Edmund se puso en pie y empezó a pasear por la habitación diciendo:

—¿Y no se pudo emplear a nadie más que a Fanny para esta diligencia? A fe mía que ha sido un asunto muy mal llevado.

—Pues te aseguro que no veo cómo hubiera podido hacerse mejor —gritó la señora Noms, incapaz de hacerse la sorda por más tiempo—, a no ser que hubiese ido yo misma, claro. Pero yo no puedo estar en dos sitios a la vez; y en aquel preciso instante estaba hablando con Mr. Green acerca de la lechera de tu madre, por deseo de ésta, y había prometido a John Groom escribir a la señora Jefferies dándole noticias de su hijo, y el pobre muchacho llevaba ya media hora esperándome. Me parece que nadie puede acusarme justamente de que me desentienda de las cosas en ninguna ocasión, pero la verdad es que no puedo hacerlo todo a un tiempo. Y, en cuanto a que Fanny haya ido andando por mí hasta mi casa (no hay mucho más de un cuarto de milla), no creo que fuera pedirle nada irrazonable. ¿Cuántas veces no hago yo el mismo recorrido hasta tres veces al día, mañana y tarde... sí, haga el tiempo que haga?... ¡Y no me quejo por eso!

—¡Ojalá tuviera Fanny la mitad de tus fuerzas, tía!

—Si Fanny hiciera sus ejercicios fisicos con más regularidad, no se rendiría tan pronto. No ha salido a caballo desde no sé cuántos días, y estoy convencida de que cuando no monta le conviene pasear. De haber salido antes con el caballo, yo no le hubiera dado el encargo. Pero creí que incluso le haría bien después de haber estado tanto rato con la cabeza inclinada sobre las rosas, tomando el sol; pues nada hay tan refrescante como un paseo después de una fatiga de esta clase, y, aunque el sol era fuerte, no hacía un calor exagerado. Entre nosotros, Edmund —terminó, indicando con un movimiento de cabeza a su madre—, fue el cortar las rosas y vaguear al sol entre las flores lo que le hizo daño.

—Me temo que esto fue, en efecto —dijo lady Bertram, mucho más cándida que su hermana y que casualmente oyó algo de lo que ésta acababa de manifestar—. Mucho me temo que fue allí donde cogió el dolor de cabeza, pues hacía un calor como para matar a cualquiera. No sé cómo pude soportarlo. Estarme allí sentada, y llamar a Pug, y vigilar que no se metiera en los macizos de flores, fue casi demasiado para mí.

Edmund no dijo más a las dos señoras. Se dirigió con paso lento a otra mesa, en la que estaba aún la bandeja de la cena, llenó un vaso de Madeira para Fanny y la obligó a bebérselo casi entero. Ella hubiera querido ser capaz de rehusarlo; pero las lágrimas, que asomaron a sus ojos impulsadas por diversos y encontrados sentimientos, hicieron que le fuera más fácil engullir que hablar.

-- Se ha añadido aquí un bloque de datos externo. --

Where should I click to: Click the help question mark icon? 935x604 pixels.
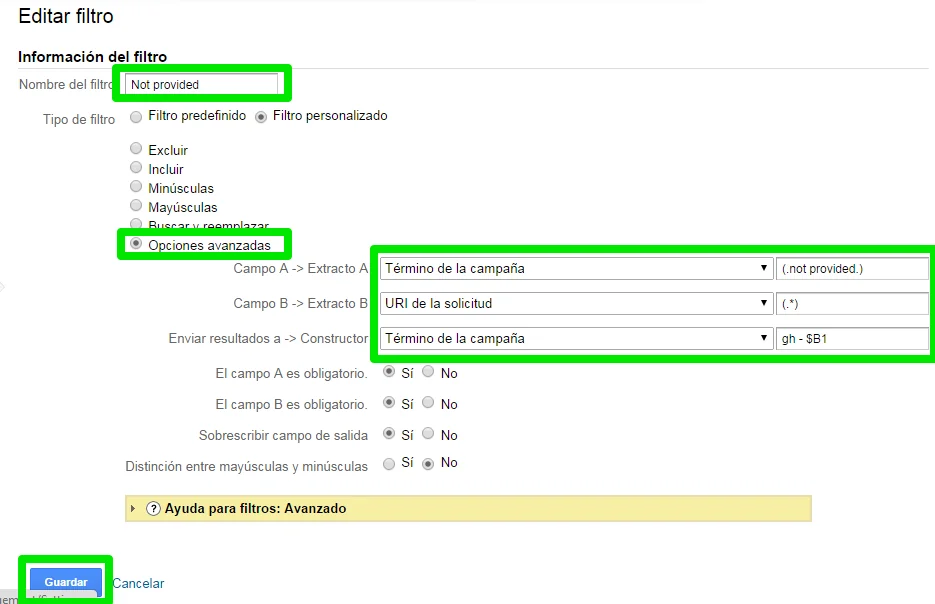pos(153,508)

A pesar de lo enojado que Edmund estaba con su madre y su tía, más lo estaba aún consigo mismo. Su propio olvido de ella era peor que todo cuanto las dos habían hecho. Nada de esto hubiera ocurrido de haberle guardado la debida consideración; pero se la había dejado cuatro días seguidos sin opción al ejercicio ni al trato con amigos y sin excusa alguna para eludir cualquier insensatez que pudieran encargarle sus tías. Se avergonzó al pensar que durante cuatro días se había visto imposibilitada de montar y se hizo la firme promesa, por mucho que le contrariase privar de un placer a miss Crawford, de no permitir que aquello volviese a ocurrir nunca más.

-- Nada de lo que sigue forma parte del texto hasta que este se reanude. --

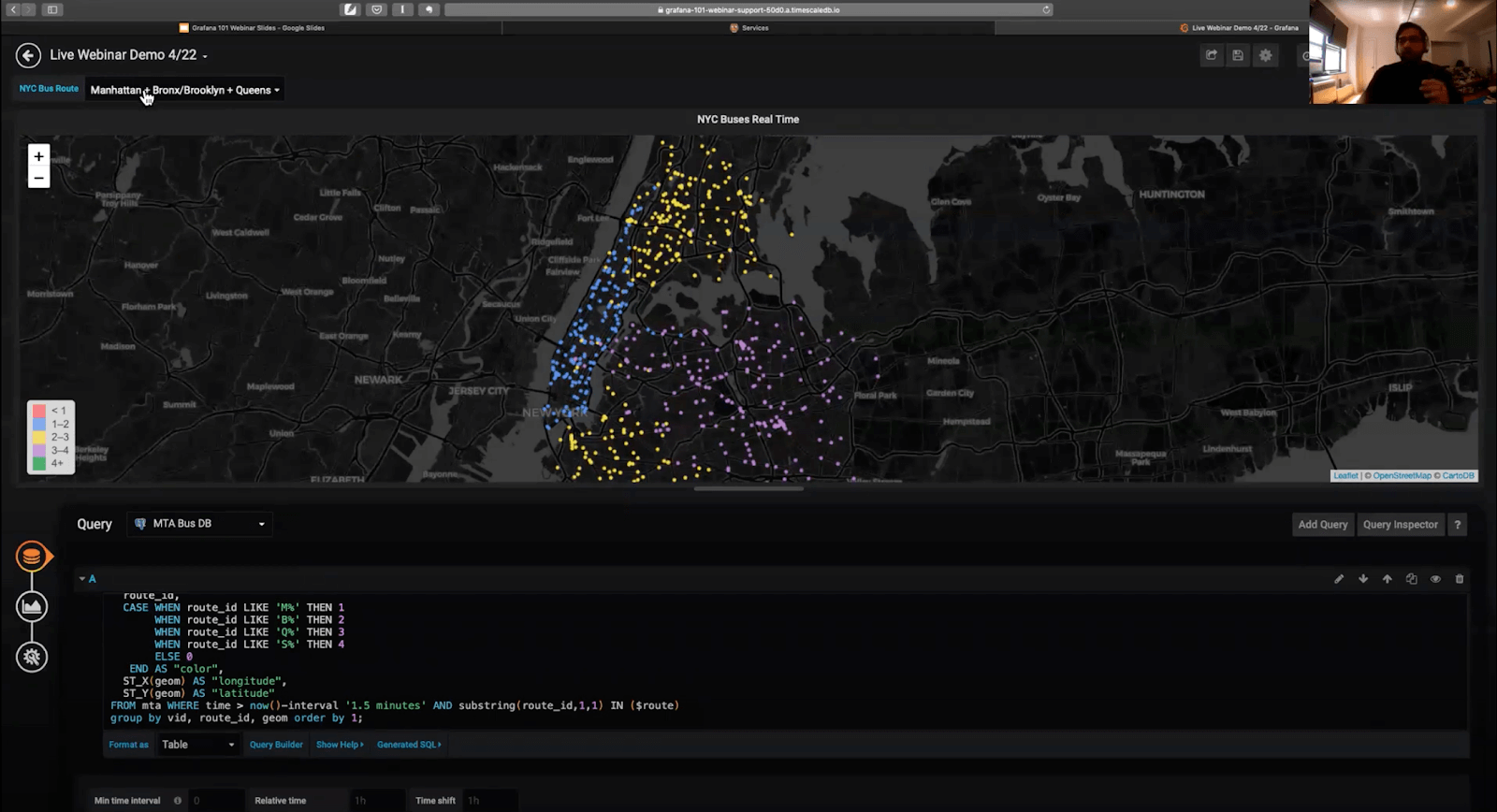
Task: Open the NYC Bus Route variable dropdown
Action: point(184,91)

Fanny fue a acostarse con el corazón tan repleto de emociones como en la noche de su llegada a Mansfield Park. Su estado de ánimo había sin duda influido en su indisposición; pues durante los últimos días se había sentido abandonada y había estado luchando contra todo sentimiento de disgusto y envidia. Al recostarse en el sofá., en el que se había refugiado con el deseo de pasar inadvertida, el dolor de su alma superaba en mucho al de su cabeza; y el súbito cambio que en el estado de su espíritu habían producido las atenciones de Edmund hizo que casi no supiera cómo soportar su emoción.